##### ENTRIES
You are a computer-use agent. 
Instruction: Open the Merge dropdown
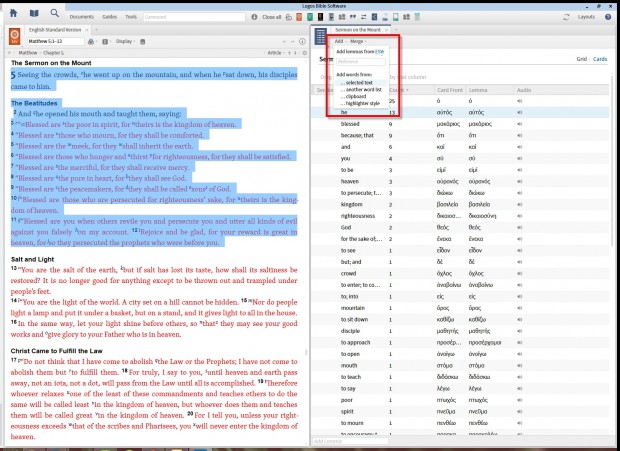[360, 41]
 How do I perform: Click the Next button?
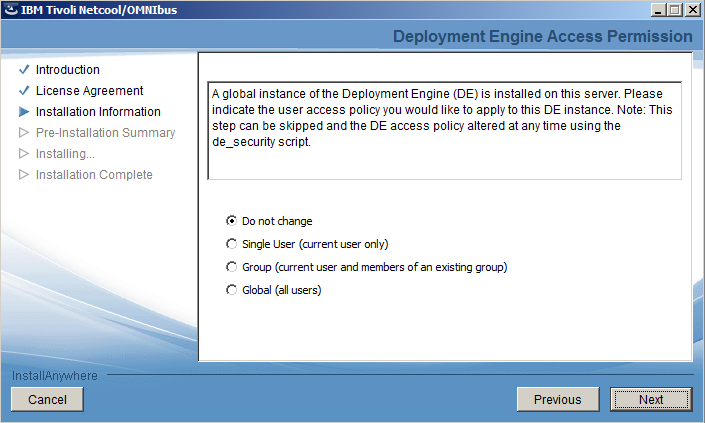click(651, 399)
##########
| WORK TO BE COMPLETED |
Repeat every line of the items above word for word, leaving out the pictures.

| TASK OUTPUT |
You are a computer-use agent. 
Instruction: Open the Merge dropdown
[360, 41]
 How do I perform: Click the Next button?
click(651, 399)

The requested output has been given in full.